Amendment 18A is in my name. It has been listed in the next group, but it refers to the point that the noble Lord, Lord Tyler, was making. The Bill says:

“The IPSA must make such arrangements as it considers necessary to ensure that”.

That seems to be meaningless and unnecessary. If IPSA’s administrative arrangements must be carried out separately, of course it has to make the arrangements to obey sub-paragraph (2), so why does it need to be told to make the arrangements as well? Sub-paragraph (3) is unnecessary. If it is to remain, the amendment tabled by the noble Lord, Lord Tyler, would make it clearer than it is at the moment, but it is quite unnecessary.

The Government expect to get Royal Assent on the Bill within a week, yet here we are with my noble friend Lord Cope and the noble Lord, Lord Tyler, pointing out some fairly elementary drafting mistakes. I do not know whether the Minister will accept the amendments, but can he say whether he believes that these mistakes are important, whether he thinks that there may be some more in the Bill and whether the Government will bring forward further drafting amendments before Report?

Amendment 7 refers to line 11 on page 1 and states,

“after ‘Committee’ insert ‘(‘The Committee’)’”.

That line has “Committee” in it twice. Which word is it to be inserted after?

I think that I said in my opening speech on this group that we understand that the appropriate place for this amendment is actually in line 12, at the end of the subsection, to make it absolutely clear. We understand that the Government are going to make that suggestion, but perhaps that has not yet reached the Minister.

It will be a great pleasure to accept most of the amendments that have been so well spoken to by the noble Lord, Lord Tyler, and other noble Lords. As far as Amendment 7 is concerned, I am grateful to the noble Lord for telling me what I am going to say. He is right; it got to him slightly earlier than it got to me. Amendment 7 inserts a shorthand abbreviation for the committee on standards into the Bill.
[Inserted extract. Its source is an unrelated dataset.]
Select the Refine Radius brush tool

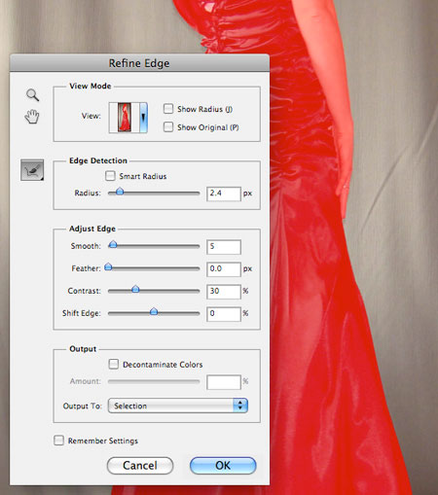pos(32,170)
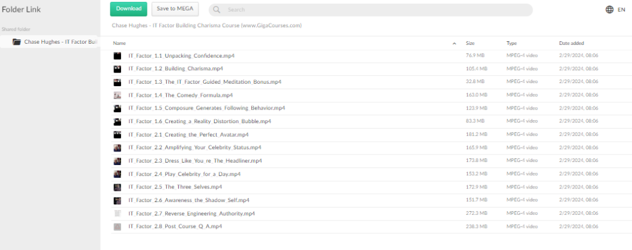This screenshot has width=632, height=250.
Task: Select Chase Hughes folder in tree
Action: coord(60,42)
The amendment would insert the words “the Committee” so that the relevant provision would say, “There is to be a committee (‘the Committee’) known as the Speaker’s Committee for the Independent Parliamentary Standards Authority”. I assume that noble Lords hope that that would make it clearer that the committee in subsection (6) is the same committee. Noble Lords are right—the committee in that subsection is the same committee—and, although I do not think it necessary to add words to clarify the subsection, I am happy to accept the amendment, subject to moving the insertion so that it is consistent with the rest of Clause 1. Now that I mention it, that is exactly the point that the noble Lord, Lord Tyler, was getting at. We are happy to accept his amendment.

I invite the noble Lord to let us take away Amendment 18 and see whether we can come up with another form of words, although I am not sure that I agree with him entirely about the phraseology of the schedule. Having listened to him, I do not think that he does not want the interim chief executive to be able to do anything that involved spending money. Giving an interim chief executive powers to spend money is absolutely standard when setting up a new body of this type. Indeed, it may be an essential part of the setting-up process. Once again, I draw attention to the need for this body to be seen as independent of both Parliament and the Executive.
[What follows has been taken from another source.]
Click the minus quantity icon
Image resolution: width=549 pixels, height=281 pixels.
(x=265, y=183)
When the Minister reconsiders Amendment 18, will he also consider whether there is any need to say anything at all about the interim chief executive? The chief executive will have powers. An interim chief executive is merely someone who is appointed before the permanent chief executive is appointed, so why the need to make any distinction?

As I understand it, we want to get this institution up and running as fast as possible, perhaps before it is possible to go through the process of getting a chief executive into place.
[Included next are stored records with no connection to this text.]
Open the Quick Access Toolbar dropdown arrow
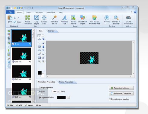This screenshot has height=114, width=148. pyautogui.click(x=32, y=8)
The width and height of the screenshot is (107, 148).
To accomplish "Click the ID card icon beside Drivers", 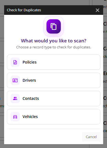I will coord(15,80).
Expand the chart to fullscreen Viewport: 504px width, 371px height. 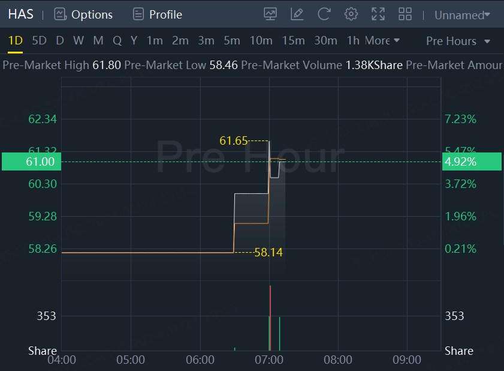(x=378, y=14)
I understand that, but as long as the institution is there, there should be no distinction between the first chief executive, who may simply be appointed to the position but not for very long, and the permanent chief executive, who will be the second appointment. This is not a big matter, but the Government are seeing problems where there may be none.

For once, I can come to the Minister’s help in that I have set up and been a chairman of a public body—the National Rivers Authority—and I share the view that there is probably a need to set up an interim chief executive. The only difference when we set up the National Rivers Authority was that I was appointed first. The Liberal Democrats’ point in moving the amendment—that it would probably be better if the chairman was appointed before the interim chief executive—is perfectly valid, but there is a need for interim arrangements when you are setting up a body, so we should not make too much of a fuss about it.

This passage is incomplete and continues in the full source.